We are pleased to release alpha revision 3.8 of the ParaSail compiler and virtual machine, available at the same URL:

http://bit.ly/Mx9DRb

This release includes a number of new features, including support for the import clause, and a standard library now defining modules with names like PSL::Core::Boolean and PSL::Containers::Set (rather than simply Boolean or Set). There are some new I/O modules, including PSL::Core::IO, PSL::Core::File_Input_Stream, and PSL::Core::File_Output_Stream. These last two support simple textual file I/O. We will be providing additional libraries oriented toward a graphical user interface in an upcoming release. The reference manual has also been updated to cover some of the newer features. As usual, consult the release notes for more details on the 3.8 revision.

We will write a separate blog entry about the design of the import clause -- it brought out some interesting issues. Every ParaSail module has an implicit import of PSL::Core::* and PSL::Containers::* so the introduction of the import clause shouldn't cause any compatibility issues with existing code.

8 comments:

  1. This comment has been removed by the author.

    ReplyDelete
  2. == Apologies: Some of the symbols in my previous post has been stripped away by the HTML sanitizer ===

    Hi Tucker,

    I came across your paper recently on Parasail and am very interested. I working on programming language design at Berkeley and have also recently become annoyed at the number of bugs that arise due to pointers.

    I would like to know your opinion on the following design problem. Because of the move, copy, and swap semantics of Parasail, the user is limited to creating only tree-like data structures. How do you handle the use cases that are typically solved using parent pointers in other languages?

    For example, it is reasonable for a "Company" object to contain a list of "Employee"s, but shouldn't it also be reasonable to query an "Employee" and ask him what company he works for?

    As another example, we can think of "Directory"s as containing other "Directory"s and "File"s, but wouldn't it be reasonable to be able to ask a "File" for its path?

    Both the above examples are typically solved with a parent pointer in other languages. I am not fond of this solution, but have not yet found a decent alternative and am interested in Parasail's solution.

    Thank you very much
    -Patrick

    ReplyDelete
  3. The simplest solution is to adopt what is done in relational databases, and use "foreign" keys (unique id's) rather than pointers. In fact, it is often the case that with situations like "Companies" and "Employees," a given person might work for multiple companies, and clearly a company has multiple employees, so you end up representing these as separate tables, with sets of unique id's linking them together. That is, you don't store the employee directly in the company data structure, but rather you store the employee's social security #, or equivalent, and then you look that up in your person table.

    With directories and files, you can often simply retain the full name in the in-memory directory/file "handle," so that you can always retrieve it for an open file. For systems like Unix that allow a file to be in multiple directories ("hard links") then you end up storing unique IDs again ("inode numbers" in Unix parlance) rather than files inside directories.

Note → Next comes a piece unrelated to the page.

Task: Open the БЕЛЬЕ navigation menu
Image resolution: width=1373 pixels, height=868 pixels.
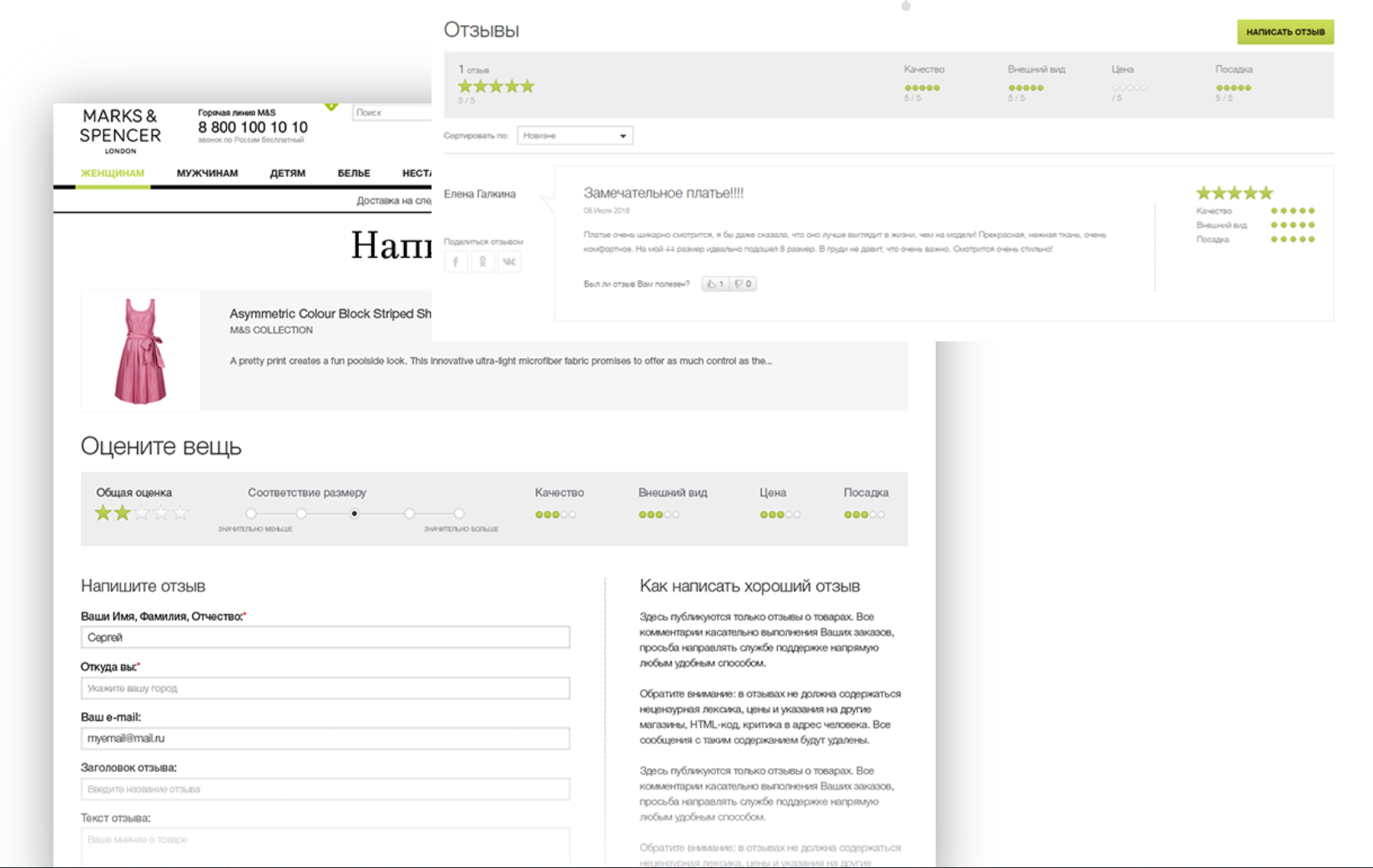Action: (x=354, y=174)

    I thought about allowing some kind of "parent" reference, but it seemed like a relatively special case, and it added a lot of complexity. Variations on the above two approaches (using Unique IDs, or remembering the full "path" as part of the "handle" on an element of a tree) seemed more flexible, ultimately.

    ReplyDelete
  4. My experience with using the foreign key solution is that the logic does not seem so different from just using pointers. For example, I could just use a unique 64-bit integer as my foreign key for all my "Employee"s and "Company"s, and have one large table that associates keys with records. But the logic for manipulating this data structure will be as error-prone as the logic for manipulating a pointer-based structure. It will actually be more error prone, because now I have to be aware of the difference between a key and a record, I have to look up the key in the correct table, and I can no longer rely upon the garbage collector to clean up unreachable records anymore.

    Do you have an example where refactoring a pointer-based implementation of a program into a foreign key implementation of a program results in substantially cleaner code?

    Thank you very much for the quick reply.
    -Patrick

    ReplyDelete
    Replies
    1. Well using one large table is asking for trouble. Better is to use one table for each kind of entity. Then you can use strong type checking to make sure the key types are unique, and then there is no way that you can confuse a key for one table with a key for another table.

      You mention cleaning up unreachable records. That seems a bit surprising. How does a record become unreachable? If you have multiple companies, then you might have people in your database who work for multiple companies, or people who work for no companies (i.e. are unemployed). But they never become "unreachable."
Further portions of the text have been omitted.